The report card shown is admittedly not based on science. There are no studies ranking community scores with survival rates though such an undertaking might be worthwhile. I would be the first to admit this report card contain subjective criteria. But I think the criteria are based in common sense and tinctured with science (for example, the relationships of intervention times and survival are clearly founded in science). The report card tries to be as specific as possible. Being too general allows every community to score high. Everyone probably has some form of quality improvement program but how many systems have a full time (or even part-time) person dedicated solely to maintain the cardiac arrest registry. Also it should be obvious that some of the elements overlap. For example, high bystander CPR rates correlate with lower average time from collapse to CPR. Given these qualifiers the following elements comprise the report card.

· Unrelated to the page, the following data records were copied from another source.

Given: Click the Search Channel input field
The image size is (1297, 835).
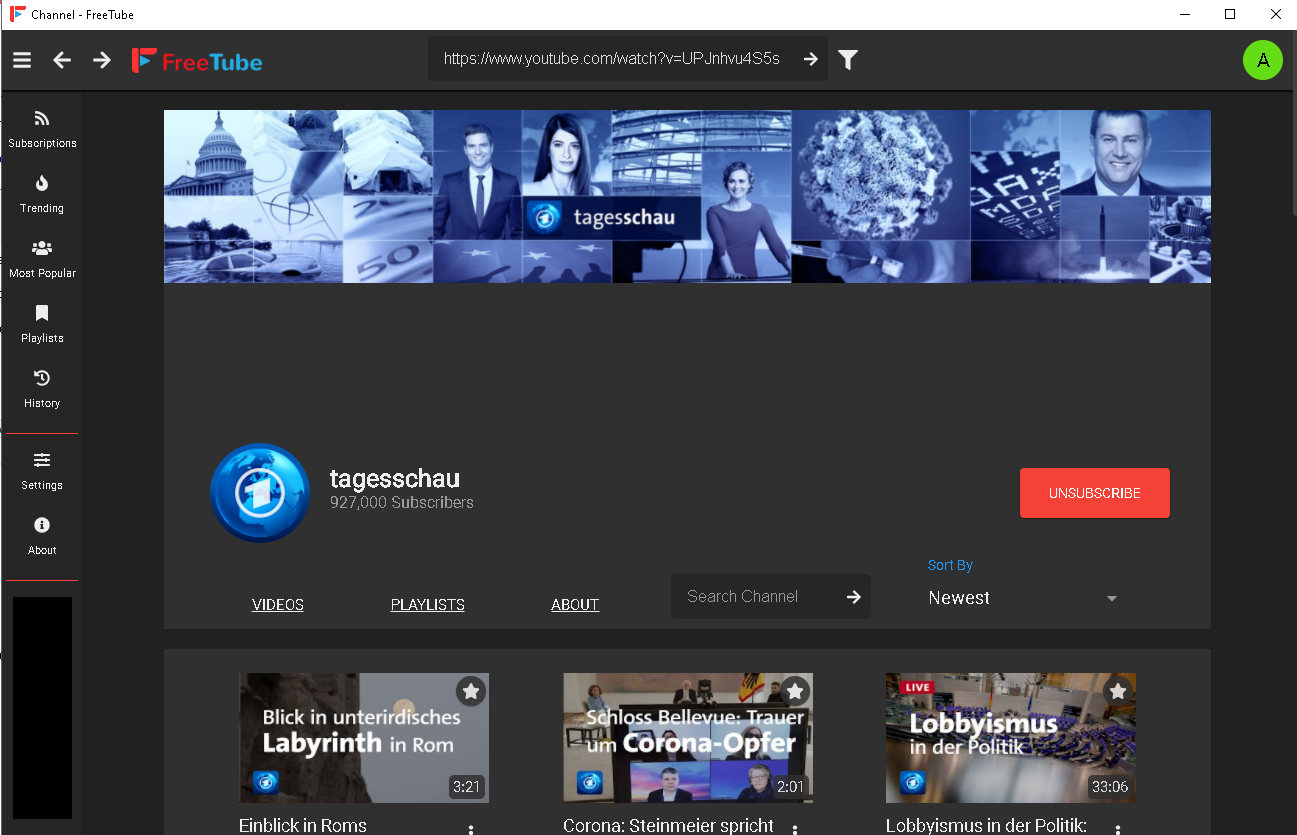Looking at the screenshot, I should click(x=755, y=597).
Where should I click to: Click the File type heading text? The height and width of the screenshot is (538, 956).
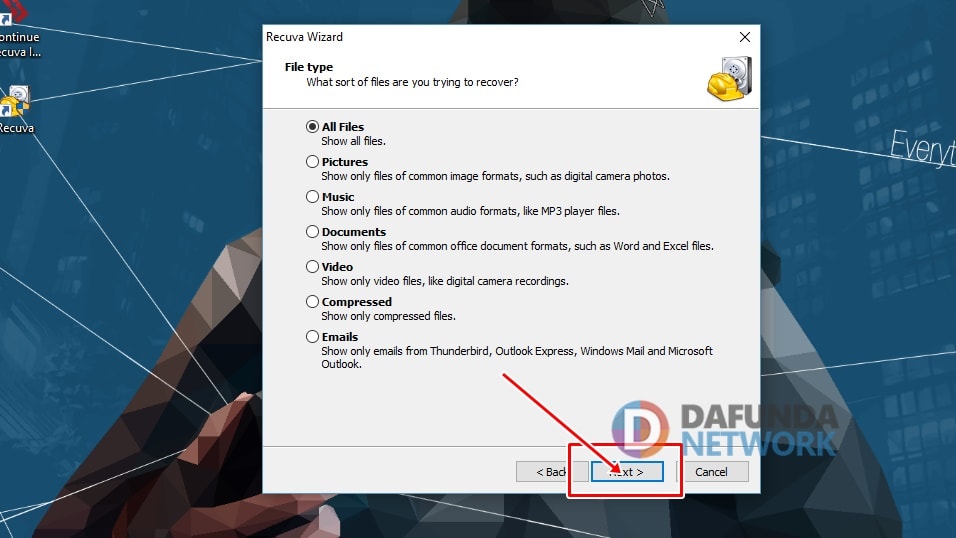click(x=308, y=67)
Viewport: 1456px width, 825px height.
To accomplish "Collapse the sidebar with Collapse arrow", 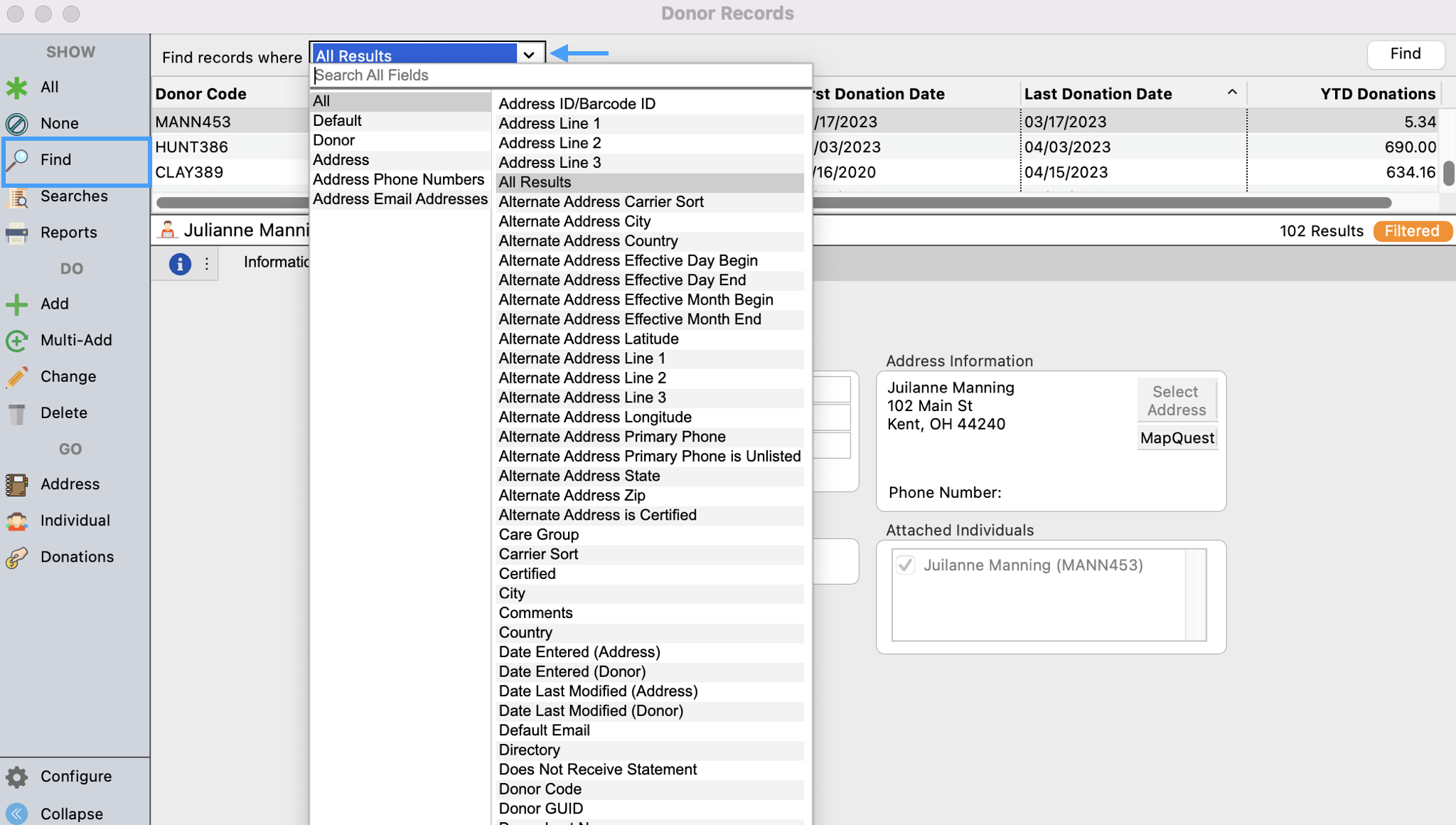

The cardiac arrest community report card is grouped into 7 categories: medical control, administrative control, dispatch characteristics, system characteristics, training, quality improvement program, and community characteristics. Medical control has the most elements. The medical director is ultimately responsible for the professional behavior of the paramedics. He or she should read every incident report and immediately address problems that are identified. They may be as mundane as legible writing (or complete data entry) or complete documentation. The problems may involve dealing with skill performance or medical decision making. (For example, the medical director may inquire why a 52 year old man with intermittent left sided jaw pain - a possible symptom of angina - was left at home.).

Raising your score

The scorecard has 35 elements - 3 points for each with a perfect score being 105. Though it might be enlightening to grade your community the real purpose of the scorecard is to suggest a way toward improvement. For every element that does not exist in your community ask if it should be and how it can be achieved. Parts of the scorecard are easy to improve and others present considerable challenges. It is not realistic to go from a failing grade to honors overnight. Change, as difficult as it may be, should be viewed as a continuous process. Though lack of resources, cultural impediments to change, inertia and complacency can be strong inhibitors of change the process must be undertaken. Those in EMS are health professionals. Thus they have a duty to their patients. This duty is uncompromising - to do everything possible on behalf of the patient. An EMT or paramedic is an extension of the medical director for that community. A physician encountering a patient, whether in pain, anxious, or unconscious in cardiac arrest, must do everything possible to help that patient. That is the obligation of every physician. And that is the obligation of every EMT and paramedic. And if the system is failing then we are failing our patients.